[start of Data extract]
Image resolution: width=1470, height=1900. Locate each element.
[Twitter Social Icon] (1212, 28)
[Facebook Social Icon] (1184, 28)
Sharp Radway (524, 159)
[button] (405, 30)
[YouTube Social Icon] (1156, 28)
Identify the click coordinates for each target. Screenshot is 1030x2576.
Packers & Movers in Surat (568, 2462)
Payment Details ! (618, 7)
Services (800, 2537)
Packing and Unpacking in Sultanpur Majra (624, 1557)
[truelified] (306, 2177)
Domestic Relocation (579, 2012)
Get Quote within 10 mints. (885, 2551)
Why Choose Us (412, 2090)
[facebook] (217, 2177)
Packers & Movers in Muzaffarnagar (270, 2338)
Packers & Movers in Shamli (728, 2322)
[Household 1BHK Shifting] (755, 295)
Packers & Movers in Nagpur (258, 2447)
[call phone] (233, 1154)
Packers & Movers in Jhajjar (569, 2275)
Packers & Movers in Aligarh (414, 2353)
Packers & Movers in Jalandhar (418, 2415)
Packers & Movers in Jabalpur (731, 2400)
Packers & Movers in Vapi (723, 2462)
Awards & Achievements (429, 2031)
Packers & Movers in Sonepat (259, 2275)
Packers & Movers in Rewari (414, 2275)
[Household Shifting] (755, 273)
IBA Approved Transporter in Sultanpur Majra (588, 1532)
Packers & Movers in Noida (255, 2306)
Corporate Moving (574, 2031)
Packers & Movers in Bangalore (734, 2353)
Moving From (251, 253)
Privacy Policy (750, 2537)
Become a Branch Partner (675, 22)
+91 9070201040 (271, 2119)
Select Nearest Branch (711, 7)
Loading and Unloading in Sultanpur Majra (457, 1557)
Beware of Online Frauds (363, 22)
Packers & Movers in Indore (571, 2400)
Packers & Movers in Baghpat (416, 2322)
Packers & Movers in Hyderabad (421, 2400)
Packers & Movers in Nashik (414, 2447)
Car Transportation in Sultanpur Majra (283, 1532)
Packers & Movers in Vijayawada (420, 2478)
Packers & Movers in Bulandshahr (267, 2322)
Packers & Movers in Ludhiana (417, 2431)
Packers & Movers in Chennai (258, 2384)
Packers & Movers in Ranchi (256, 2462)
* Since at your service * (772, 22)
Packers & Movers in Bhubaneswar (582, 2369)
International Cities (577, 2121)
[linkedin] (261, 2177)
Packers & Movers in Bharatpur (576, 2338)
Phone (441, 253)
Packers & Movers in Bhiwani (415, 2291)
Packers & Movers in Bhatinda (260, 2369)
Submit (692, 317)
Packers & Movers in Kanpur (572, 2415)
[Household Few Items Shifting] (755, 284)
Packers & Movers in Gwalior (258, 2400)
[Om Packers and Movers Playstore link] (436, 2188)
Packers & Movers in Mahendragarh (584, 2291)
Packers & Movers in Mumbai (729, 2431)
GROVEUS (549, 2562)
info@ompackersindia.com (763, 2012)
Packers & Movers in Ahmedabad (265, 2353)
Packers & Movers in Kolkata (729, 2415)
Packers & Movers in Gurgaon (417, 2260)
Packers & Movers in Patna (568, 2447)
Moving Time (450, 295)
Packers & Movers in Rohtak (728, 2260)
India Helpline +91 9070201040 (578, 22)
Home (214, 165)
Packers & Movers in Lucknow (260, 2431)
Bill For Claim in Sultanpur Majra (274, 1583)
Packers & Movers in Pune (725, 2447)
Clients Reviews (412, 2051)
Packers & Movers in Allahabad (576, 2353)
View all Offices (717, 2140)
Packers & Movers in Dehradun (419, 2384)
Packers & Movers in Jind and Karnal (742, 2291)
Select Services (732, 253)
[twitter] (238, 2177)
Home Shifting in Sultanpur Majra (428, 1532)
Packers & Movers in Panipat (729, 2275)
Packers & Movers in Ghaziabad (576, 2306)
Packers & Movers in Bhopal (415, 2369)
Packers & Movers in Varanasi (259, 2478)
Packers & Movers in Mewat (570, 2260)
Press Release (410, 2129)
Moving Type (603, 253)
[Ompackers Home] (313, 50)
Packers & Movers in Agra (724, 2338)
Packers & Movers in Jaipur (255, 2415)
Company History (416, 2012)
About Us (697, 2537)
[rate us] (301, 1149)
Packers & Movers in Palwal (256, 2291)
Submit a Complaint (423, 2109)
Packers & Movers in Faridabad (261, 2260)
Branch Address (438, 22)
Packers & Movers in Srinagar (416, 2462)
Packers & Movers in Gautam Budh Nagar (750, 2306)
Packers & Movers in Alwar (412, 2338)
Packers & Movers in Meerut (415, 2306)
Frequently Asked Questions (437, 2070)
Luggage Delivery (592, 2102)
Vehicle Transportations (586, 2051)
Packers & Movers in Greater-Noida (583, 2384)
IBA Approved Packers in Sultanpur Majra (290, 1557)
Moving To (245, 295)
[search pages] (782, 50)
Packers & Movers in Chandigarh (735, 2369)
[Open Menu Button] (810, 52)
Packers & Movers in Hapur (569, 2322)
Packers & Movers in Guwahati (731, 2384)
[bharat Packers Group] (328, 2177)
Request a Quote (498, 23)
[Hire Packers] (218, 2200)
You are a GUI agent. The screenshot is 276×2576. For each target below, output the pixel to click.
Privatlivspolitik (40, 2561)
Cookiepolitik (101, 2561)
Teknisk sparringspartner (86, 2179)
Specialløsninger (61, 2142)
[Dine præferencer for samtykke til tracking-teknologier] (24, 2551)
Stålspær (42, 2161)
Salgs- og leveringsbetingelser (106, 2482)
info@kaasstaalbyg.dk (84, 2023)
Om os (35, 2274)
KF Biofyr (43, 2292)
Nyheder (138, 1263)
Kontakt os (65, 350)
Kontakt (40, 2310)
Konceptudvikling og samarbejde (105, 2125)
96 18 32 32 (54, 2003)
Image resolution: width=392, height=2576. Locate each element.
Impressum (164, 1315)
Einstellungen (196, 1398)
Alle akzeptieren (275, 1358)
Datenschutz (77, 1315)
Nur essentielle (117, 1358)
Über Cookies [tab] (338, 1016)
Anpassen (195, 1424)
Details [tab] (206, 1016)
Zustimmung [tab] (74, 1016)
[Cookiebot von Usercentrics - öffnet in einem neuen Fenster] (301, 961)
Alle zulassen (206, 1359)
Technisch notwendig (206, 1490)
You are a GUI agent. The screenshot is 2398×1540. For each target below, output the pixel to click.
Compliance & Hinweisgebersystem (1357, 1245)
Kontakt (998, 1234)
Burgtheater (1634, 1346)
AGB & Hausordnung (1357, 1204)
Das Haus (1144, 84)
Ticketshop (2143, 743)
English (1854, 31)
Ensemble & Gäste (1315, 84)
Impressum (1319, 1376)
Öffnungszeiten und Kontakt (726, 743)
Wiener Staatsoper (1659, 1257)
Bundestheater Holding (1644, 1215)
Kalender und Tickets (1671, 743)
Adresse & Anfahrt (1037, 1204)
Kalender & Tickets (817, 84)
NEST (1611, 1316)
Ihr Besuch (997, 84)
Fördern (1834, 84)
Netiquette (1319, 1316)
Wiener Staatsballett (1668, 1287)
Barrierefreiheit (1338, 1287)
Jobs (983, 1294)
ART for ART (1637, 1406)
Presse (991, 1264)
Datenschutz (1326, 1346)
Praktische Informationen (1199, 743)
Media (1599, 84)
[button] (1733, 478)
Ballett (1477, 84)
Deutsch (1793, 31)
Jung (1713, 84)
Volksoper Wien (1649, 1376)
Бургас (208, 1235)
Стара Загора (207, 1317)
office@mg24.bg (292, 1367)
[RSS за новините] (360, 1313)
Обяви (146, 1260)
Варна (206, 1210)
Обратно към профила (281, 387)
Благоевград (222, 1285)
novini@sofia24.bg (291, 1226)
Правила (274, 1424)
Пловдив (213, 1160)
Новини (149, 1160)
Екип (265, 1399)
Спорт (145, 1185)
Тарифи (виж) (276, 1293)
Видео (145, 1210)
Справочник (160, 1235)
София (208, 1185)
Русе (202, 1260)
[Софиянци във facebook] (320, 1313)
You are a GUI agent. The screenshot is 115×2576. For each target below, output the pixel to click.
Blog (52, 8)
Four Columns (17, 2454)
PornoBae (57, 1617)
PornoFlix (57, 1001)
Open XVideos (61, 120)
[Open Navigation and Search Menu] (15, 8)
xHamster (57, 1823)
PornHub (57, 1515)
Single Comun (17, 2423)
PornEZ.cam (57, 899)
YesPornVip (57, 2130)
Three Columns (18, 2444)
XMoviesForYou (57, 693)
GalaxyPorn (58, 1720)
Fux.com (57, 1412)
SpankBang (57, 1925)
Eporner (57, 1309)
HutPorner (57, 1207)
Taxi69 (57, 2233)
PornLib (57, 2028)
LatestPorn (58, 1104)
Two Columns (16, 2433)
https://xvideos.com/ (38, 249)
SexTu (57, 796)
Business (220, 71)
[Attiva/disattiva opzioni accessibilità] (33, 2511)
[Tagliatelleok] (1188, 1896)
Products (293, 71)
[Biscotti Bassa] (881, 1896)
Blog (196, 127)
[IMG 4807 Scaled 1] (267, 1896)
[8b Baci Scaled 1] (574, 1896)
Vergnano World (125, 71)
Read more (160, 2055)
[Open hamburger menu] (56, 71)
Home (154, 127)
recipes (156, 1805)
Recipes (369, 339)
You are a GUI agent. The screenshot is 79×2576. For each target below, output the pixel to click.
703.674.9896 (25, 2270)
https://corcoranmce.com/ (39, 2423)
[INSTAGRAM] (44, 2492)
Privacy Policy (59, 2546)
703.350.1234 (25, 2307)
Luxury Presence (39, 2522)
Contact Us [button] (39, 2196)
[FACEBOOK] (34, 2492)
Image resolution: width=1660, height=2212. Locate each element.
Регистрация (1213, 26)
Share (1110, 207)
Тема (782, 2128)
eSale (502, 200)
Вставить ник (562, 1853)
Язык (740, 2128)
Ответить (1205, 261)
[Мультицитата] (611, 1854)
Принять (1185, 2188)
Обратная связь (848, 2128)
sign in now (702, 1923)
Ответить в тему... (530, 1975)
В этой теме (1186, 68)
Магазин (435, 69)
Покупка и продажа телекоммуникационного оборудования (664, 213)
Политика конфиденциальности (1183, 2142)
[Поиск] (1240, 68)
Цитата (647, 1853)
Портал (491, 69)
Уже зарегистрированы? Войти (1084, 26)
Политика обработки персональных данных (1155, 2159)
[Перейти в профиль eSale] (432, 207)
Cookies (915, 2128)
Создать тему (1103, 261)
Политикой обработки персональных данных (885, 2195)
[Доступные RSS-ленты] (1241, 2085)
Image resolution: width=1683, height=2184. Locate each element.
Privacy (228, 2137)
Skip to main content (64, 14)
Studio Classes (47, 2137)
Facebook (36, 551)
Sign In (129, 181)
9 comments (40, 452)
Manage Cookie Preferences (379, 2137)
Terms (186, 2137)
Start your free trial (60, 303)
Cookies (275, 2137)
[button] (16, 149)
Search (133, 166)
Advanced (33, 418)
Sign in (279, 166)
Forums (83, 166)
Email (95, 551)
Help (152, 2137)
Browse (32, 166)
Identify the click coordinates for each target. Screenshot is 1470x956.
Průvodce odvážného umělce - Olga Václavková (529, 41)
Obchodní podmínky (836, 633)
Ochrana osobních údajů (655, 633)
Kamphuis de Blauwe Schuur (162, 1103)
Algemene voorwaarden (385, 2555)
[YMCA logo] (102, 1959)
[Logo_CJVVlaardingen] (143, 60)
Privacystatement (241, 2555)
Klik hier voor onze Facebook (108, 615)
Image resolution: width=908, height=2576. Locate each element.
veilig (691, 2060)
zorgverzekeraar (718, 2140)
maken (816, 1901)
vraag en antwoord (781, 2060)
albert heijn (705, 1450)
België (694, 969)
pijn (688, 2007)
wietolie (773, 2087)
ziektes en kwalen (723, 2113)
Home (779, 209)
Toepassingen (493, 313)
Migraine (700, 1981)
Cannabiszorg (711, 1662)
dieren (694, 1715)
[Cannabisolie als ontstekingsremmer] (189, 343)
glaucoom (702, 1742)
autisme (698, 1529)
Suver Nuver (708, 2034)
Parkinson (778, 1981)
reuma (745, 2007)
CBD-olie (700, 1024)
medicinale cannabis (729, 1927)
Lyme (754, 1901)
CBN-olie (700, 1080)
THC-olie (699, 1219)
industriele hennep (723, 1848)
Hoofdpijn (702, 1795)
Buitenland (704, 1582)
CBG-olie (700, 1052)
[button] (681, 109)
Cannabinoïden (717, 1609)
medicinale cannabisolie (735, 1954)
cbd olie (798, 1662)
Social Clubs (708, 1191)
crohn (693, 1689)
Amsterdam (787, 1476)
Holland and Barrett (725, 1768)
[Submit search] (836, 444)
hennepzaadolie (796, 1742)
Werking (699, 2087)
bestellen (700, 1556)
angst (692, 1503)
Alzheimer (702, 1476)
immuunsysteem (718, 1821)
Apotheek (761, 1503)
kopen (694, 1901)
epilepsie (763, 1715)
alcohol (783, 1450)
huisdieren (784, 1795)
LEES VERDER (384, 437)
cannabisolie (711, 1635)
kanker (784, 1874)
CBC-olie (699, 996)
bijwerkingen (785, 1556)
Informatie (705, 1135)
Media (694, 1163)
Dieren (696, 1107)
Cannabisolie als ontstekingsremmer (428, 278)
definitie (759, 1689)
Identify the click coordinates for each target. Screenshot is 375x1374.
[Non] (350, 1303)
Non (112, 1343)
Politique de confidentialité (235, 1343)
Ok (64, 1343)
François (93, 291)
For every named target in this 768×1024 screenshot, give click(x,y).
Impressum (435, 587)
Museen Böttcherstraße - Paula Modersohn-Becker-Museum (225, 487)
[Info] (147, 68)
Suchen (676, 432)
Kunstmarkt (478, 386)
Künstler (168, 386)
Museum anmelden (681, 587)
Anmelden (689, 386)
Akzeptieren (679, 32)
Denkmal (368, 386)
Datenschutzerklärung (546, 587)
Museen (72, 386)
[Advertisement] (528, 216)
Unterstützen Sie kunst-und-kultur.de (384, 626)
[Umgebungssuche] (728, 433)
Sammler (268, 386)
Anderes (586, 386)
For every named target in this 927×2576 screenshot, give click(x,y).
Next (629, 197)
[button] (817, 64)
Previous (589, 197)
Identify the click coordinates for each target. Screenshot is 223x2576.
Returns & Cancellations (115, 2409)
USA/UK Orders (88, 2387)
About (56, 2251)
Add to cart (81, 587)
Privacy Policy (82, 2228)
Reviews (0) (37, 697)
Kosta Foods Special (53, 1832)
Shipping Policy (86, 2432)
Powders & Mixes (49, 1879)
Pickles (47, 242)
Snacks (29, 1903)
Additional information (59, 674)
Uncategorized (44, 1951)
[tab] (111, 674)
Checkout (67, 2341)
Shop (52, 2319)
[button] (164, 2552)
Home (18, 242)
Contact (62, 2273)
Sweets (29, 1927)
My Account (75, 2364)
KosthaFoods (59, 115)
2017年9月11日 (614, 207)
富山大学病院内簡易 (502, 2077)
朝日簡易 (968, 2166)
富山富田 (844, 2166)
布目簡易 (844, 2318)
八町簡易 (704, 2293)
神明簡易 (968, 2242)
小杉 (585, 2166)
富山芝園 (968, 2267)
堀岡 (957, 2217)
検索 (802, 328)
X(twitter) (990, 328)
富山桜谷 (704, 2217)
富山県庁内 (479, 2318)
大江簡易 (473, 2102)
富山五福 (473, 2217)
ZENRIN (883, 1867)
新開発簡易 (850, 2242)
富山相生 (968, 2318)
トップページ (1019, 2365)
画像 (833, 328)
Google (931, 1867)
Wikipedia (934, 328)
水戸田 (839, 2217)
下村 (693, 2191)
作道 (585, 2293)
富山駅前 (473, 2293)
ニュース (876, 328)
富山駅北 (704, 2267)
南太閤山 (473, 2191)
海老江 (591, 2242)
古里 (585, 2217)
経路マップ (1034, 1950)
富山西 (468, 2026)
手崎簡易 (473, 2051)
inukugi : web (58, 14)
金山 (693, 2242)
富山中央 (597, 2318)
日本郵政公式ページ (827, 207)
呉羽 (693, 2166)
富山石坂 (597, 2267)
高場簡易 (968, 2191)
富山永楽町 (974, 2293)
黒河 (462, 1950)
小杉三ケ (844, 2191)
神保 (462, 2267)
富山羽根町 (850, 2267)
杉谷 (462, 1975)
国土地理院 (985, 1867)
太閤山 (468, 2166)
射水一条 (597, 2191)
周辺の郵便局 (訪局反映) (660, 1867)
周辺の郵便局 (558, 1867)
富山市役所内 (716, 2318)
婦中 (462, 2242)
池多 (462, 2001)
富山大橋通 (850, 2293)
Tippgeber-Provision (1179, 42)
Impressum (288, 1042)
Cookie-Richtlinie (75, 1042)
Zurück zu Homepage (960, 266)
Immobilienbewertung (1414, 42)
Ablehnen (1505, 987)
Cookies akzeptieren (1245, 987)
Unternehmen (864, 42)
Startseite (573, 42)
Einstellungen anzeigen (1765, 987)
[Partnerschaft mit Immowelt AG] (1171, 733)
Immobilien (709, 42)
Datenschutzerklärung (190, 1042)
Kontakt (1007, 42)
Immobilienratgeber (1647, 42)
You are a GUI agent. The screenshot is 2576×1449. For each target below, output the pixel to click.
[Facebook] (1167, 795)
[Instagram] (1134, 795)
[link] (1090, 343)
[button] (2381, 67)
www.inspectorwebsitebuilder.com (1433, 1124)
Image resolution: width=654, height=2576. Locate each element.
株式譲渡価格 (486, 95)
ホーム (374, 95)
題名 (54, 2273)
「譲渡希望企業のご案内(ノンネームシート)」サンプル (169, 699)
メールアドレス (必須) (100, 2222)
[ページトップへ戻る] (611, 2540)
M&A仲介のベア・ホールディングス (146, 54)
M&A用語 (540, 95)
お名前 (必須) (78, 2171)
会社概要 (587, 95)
[end of Data extract]
Required work: Please format the records as a JSON list of strings, starting at the first line and ending at the line that contains "Packers & Movers in Sonepat (259, 2275)", with one string per line and no blank lines.

Exercise response:
[
  "Image resolution: width=1470, height=1900. Locate each element.",
  "[Twitter Social Icon] (1212, 28)",
  "[Facebook Social Icon] (1184, 28)",
  "Sharp Radway (524, 159)",
  "[button] (405, 30)",
  "[YouTube Social Icon] (1156, 28)",
  "Identify the click coordinates for each target. Screenshot is 1030x2576.",
  "Packers & Movers in Surat (568, 2462)",
  "Payment Details ! (618, 7)",
  "Services (800, 2537)",
  "Packing and Unpacking in Sultanpur Majra (624, 1557)",
  "[truelified] (306, 2177)",
  "Domestic Relocation (579, 2012)",
  "Get Quote within 10 mints. (885, 2551)",
  "Why Choose Us (412, 2090)",
  "[facebook] (217, 2177)",
  "Packers & Movers in Muzaffarnagar (270, 2338)",
  "Packers & Movers in Shamli (728, 2322)",
  "[Household 1BHK Shifting] (755, 295)",
  "Packers & Movers in Nagpur (258, 2447)",
  "[call phone] (233, 1154)",
  "Packers & Movers in Jhajjar (569, 2275)",
  "Packers & Movers in Aligarh (414, 2353)",
  "Packers & Movers in Jalandhar (418, 2415)",
  "Packers & Movers in Jabalpur (731, 2400)",
  "Packers & Movers in Vapi (723, 2462)",
  "Awards & Achievements (429, 2031)",
  "Packers & Movers in Sonepat (259, 2275)"
]